発表後に多くのランナーのFacebookフィードを占拠した全日本マラソンランキングの冊子を見ると、男性30歳の100位は2時間43分25秒で、男性40歳の100位は2時間49分12秒です。そして男性50歳の100位は2時間56分13秒です。
何が言いたいかというと、30歳から40歳、そして50歳になると一般的傾向として体力は落ちるということです。
マラソンランキングの数値を持ち出さなくても、会社や得意先、家族、友人など見ればわかると思います。
何もしなければ身体は加齢により衰えていきます。もちろん50歳からランニングを始めて2、3年のランナーであれば、続けるだけでもタイムは面白いように伸びますが、同じことをしていれば徐々に伸びは鈍化し、いつしか横ばいになり、ある時から落ち始めます。

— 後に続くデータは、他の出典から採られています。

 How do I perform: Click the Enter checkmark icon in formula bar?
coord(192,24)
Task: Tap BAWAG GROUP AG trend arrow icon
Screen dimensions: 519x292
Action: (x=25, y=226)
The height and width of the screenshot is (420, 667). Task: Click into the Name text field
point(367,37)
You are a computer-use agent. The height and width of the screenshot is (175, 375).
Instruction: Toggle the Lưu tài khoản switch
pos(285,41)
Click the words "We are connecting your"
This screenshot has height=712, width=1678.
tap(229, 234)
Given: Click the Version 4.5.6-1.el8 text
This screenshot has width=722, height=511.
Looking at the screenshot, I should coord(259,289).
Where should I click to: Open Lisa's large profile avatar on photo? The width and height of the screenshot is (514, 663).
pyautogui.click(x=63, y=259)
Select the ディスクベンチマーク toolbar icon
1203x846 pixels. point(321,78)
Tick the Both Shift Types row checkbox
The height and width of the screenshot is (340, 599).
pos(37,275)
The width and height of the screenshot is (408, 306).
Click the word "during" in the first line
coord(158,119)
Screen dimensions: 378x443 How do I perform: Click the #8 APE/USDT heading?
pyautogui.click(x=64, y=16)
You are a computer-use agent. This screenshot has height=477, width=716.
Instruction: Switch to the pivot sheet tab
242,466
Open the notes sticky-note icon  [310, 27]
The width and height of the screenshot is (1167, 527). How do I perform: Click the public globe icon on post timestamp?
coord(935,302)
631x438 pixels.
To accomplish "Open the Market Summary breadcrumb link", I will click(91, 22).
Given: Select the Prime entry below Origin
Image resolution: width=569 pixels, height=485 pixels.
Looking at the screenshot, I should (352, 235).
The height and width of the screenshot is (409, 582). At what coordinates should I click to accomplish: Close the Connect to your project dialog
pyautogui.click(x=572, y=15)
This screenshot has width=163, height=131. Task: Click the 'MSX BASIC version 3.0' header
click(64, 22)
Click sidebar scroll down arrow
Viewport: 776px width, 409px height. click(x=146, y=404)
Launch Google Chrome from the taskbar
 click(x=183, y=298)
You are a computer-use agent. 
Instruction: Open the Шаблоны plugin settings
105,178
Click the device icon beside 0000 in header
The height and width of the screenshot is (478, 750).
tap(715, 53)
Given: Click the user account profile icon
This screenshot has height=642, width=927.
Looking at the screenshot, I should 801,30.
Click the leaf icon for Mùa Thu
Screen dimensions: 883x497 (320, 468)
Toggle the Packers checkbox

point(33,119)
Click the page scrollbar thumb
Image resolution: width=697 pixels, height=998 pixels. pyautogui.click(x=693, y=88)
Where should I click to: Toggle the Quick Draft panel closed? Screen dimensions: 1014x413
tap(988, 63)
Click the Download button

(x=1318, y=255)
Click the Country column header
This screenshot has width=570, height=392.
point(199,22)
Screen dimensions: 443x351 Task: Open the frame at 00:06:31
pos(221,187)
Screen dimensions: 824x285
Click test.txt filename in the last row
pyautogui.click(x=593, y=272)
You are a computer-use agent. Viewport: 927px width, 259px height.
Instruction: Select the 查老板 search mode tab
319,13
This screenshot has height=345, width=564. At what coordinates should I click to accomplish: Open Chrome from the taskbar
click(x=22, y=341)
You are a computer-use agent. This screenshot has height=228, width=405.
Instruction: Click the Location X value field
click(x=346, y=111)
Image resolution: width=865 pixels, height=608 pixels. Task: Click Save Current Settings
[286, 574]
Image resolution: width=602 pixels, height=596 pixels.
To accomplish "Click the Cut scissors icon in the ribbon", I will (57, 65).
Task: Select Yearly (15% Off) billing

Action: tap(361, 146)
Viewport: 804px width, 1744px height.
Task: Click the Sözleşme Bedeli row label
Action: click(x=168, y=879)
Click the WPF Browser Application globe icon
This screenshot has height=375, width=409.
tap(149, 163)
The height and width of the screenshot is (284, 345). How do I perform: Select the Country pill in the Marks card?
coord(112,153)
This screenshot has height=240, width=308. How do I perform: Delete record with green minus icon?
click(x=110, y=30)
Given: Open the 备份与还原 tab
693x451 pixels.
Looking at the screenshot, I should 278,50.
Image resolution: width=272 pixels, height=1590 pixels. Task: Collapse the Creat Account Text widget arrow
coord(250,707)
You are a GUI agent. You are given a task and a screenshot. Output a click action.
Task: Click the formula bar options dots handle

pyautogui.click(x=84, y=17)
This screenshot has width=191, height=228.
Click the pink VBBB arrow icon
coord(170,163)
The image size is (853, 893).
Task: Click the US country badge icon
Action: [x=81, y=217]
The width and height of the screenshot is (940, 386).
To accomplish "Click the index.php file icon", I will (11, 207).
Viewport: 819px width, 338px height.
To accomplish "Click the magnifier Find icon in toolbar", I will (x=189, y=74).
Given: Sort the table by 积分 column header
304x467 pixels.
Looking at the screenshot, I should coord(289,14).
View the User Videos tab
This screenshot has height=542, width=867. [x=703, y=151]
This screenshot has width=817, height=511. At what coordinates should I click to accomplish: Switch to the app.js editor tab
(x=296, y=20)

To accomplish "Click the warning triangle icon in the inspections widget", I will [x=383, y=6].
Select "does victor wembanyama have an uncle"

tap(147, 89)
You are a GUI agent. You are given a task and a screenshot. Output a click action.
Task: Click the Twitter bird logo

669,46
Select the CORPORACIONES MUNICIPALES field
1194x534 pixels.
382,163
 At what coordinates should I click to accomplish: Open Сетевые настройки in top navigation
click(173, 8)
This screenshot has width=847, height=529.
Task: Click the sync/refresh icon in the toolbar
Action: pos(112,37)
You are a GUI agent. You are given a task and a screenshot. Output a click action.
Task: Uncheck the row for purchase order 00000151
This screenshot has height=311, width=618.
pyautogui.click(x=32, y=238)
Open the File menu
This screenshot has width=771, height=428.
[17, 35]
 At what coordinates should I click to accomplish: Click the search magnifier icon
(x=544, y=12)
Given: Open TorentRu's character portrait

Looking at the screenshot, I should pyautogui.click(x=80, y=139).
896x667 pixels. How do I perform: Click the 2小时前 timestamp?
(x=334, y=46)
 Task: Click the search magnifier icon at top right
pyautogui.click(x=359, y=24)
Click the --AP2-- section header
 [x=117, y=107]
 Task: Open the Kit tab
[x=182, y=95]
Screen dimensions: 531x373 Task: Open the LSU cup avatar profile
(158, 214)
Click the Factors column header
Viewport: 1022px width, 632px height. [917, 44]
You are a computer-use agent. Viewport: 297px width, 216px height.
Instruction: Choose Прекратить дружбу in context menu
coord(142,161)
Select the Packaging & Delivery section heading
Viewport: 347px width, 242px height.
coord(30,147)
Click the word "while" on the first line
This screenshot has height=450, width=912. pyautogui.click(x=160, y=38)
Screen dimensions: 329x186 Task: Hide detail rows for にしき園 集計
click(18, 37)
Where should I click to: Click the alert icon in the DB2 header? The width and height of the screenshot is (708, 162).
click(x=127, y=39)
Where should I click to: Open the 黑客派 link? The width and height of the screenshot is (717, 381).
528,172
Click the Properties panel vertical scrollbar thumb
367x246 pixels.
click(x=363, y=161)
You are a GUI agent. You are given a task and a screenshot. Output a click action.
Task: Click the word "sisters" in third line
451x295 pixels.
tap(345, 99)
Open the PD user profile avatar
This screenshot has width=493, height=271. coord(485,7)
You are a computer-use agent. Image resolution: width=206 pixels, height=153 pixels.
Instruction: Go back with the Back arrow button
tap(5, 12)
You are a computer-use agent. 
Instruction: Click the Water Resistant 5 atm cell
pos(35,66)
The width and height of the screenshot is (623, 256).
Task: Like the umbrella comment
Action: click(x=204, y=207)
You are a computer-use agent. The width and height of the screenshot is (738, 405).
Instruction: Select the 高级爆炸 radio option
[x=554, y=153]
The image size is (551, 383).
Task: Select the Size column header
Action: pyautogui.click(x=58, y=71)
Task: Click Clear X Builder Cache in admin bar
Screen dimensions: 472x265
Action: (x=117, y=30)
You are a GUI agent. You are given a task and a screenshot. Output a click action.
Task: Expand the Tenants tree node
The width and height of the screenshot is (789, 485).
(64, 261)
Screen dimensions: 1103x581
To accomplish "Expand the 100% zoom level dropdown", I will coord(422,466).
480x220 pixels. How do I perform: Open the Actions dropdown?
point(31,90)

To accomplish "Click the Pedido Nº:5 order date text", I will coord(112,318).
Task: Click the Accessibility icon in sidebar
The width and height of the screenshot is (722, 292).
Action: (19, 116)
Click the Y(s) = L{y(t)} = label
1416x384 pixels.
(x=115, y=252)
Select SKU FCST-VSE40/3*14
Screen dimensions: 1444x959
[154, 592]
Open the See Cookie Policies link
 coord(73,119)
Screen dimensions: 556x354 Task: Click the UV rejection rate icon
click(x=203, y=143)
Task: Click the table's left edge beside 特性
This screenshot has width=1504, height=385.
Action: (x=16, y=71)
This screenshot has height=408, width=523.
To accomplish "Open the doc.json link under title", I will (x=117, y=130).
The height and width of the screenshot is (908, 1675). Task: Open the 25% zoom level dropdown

その時どう思うかで、その後は決まります。40歳後半なんだから仕方がない。50代になったら自己ベストなんて無理。。など諦めたら、モチベーションも下がり一気に落ちていきます。
逆にそれまでの人生経験を生かして、自分には何が足りないのだろう?何をしたら良いのだろう?と考え、決して諦めないランナーは再び自己ベストを出しています。
自分はまだ出来ると信じることとは非常に大事なことですが、もう一つ大事なことがあります。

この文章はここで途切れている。